* _The task_
Please make an exact transcription of all the data that follows.

Entries provided section start

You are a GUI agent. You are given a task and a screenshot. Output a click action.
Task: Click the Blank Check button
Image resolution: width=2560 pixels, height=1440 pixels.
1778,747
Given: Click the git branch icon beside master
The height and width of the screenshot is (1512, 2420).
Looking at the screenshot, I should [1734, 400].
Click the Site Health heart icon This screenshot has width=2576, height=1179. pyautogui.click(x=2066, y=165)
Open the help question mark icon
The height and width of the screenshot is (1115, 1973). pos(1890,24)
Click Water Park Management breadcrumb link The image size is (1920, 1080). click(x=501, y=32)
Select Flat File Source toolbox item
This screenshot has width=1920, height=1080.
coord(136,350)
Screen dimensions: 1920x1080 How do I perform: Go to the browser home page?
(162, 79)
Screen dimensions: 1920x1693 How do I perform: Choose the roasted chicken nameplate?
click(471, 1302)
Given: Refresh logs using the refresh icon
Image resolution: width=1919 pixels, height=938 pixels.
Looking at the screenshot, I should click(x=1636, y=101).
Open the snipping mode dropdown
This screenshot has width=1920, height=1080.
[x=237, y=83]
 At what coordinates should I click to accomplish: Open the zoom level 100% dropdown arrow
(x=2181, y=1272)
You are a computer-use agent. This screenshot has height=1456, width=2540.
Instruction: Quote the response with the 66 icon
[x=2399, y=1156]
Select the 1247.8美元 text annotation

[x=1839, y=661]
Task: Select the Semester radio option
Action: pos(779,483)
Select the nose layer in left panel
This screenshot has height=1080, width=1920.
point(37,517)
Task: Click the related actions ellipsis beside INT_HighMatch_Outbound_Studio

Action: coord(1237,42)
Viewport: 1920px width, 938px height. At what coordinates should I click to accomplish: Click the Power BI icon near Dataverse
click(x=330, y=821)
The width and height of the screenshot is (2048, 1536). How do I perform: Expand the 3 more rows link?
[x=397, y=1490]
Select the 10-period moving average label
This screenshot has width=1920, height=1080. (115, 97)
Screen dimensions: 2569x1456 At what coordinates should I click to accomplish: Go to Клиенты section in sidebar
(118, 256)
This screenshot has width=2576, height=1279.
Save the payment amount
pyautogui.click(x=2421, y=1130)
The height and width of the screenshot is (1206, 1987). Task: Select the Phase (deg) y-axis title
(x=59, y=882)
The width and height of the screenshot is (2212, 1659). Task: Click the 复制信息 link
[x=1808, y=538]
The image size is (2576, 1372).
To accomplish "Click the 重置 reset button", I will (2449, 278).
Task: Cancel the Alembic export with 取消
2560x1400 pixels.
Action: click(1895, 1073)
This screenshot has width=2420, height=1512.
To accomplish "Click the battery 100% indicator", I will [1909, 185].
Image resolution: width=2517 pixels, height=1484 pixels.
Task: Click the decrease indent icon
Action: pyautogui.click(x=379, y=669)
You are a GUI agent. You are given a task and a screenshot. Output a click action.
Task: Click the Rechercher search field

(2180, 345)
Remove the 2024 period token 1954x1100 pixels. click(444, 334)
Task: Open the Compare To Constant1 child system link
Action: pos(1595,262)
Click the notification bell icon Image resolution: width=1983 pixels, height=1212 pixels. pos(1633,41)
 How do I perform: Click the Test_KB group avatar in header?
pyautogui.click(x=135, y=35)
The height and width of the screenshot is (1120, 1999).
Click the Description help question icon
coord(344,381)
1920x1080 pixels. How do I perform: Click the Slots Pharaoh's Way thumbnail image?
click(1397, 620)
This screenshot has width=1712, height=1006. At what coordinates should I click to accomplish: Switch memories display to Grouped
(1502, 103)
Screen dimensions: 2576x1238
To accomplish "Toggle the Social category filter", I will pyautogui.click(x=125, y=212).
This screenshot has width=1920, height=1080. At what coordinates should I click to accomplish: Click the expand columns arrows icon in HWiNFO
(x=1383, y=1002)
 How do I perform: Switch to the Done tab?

Entries provided section end

* _Output of the exercise_
You are a GUI agent. You are given a task and a screenshot. Output a click action.
Task: Click the Blank Check button
Image resolution: width=2560 pixels, height=1440 pixels.
1778,747
Given: Click the git branch icon beside master
The height and width of the screenshot is (1512, 2420).
Looking at the screenshot, I should [1734, 400].
Click the Site Health heart icon This screenshot has width=2576, height=1179. pyautogui.click(x=2066, y=165)
Open the help question mark icon
The height and width of the screenshot is (1115, 1973). pos(1890,24)
Click Water Park Management breadcrumb link The image size is (1920, 1080). click(x=501, y=32)
Select Flat File Source toolbox item
This screenshot has width=1920, height=1080.
coord(136,350)
Screen dimensions: 1920x1080 How do I perform: Go to the browser home page?
(162, 79)
Screen dimensions: 1920x1693 How do I perform: Choose the roasted chicken nameplate?
click(471, 1302)
Given: Refresh logs using the refresh icon
Image resolution: width=1919 pixels, height=938 pixels.
Looking at the screenshot, I should click(x=1636, y=101).
Open the snipping mode dropdown
This screenshot has width=1920, height=1080.
[x=237, y=83]
 At what coordinates should I click to accomplish: Open the zoom level 100% dropdown arrow
(x=2181, y=1272)
You are a computer-use agent. This screenshot has height=1456, width=2540.
Instruction: Quote the response with the 66 icon
[x=2399, y=1156]
Select the 1247.8美元 text annotation

[x=1839, y=661]
Task: Select the Semester radio option
Action: pos(779,483)
Select the nose layer in left panel
This screenshot has height=1080, width=1920.
point(37,517)
Task: Click the related actions ellipsis beside INT_HighMatch_Outbound_Studio

Action: coord(1237,42)
Viewport: 1920px width, 938px height. At what coordinates should I click to accomplish: Click the Power BI icon near Dataverse
click(x=330, y=821)
The width and height of the screenshot is (2048, 1536). How do I perform: Expand the 3 more rows link?
[x=397, y=1490]
Select the 10-period moving average label
This screenshot has width=1920, height=1080. (115, 97)
Screen dimensions: 2569x1456 At what coordinates should I click to accomplish: Go to Клиенты section in sidebar
(118, 256)
This screenshot has width=2576, height=1279.
Save the payment amount
pyautogui.click(x=2421, y=1130)
The height and width of the screenshot is (1206, 1987). Task: Select the Phase (deg) y-axis title
(x=59, y=882)
The width and height of the screenshot is (2212, 1659). Task: Click the 复制信息 link
[x=1808, y=538]
The image size is (2576, 1372).
To accomplish "Click the 重置 reset button", I will (2449, 278).
Task: Cancel the Alembic export with 取消
2560x1400 pixels.
Action: click(1895, 1073)
This screenshot has width=2420, height=1512.
To accomplish "Click the battery 100% indicator", I will [1909, 185].
Image resolution: width=2517 pixels, height=1484 pixels.
Task: Click the decrease indent icon
Action: pyautogui.click(x=379, y=669)
You are a GUI agent. You are given a task and a screenshot. Output a click action.
Task: Click the Rechercher search field

(2180, 345)
Remove the 2024 period token 1954x1100 pixels. click(444, 334)
Task: Open the Compare To Constant1 child system link
Action: pos(1595,262)
Click the notification bell icon Image resolution: width=1983 pixels, height=1212 pixels. pos(1633,41)
 How do I perform: Click the Test_KB group avatar in header?
pyautogui.click(x=135, y=35)
The height and width of the screenshot is (1120, 1999).
Click the Description help question icon
coord(344,381)
1920x1080 pixels. How do I perform: Click the Slots Pharaoh's Way thumbnail image?
click(1397, 620)
This screenshot has width=1712, height=1006. At what coordinates should I click to accomplish: Switch memories display to Grouped
(1502, 103)
Screen dimensions: 2576x1238
To accomplish "Toggle the Social category filter", I will pyautogui.click(x=125, y=212).
This screenshot has width=1920, height=1080. At what coordinates should I click to accomplish: Click the expand columns arrows icon in HWiNFO
(x=1383, y=1002)
 How do I perform: Switch to the Done tab?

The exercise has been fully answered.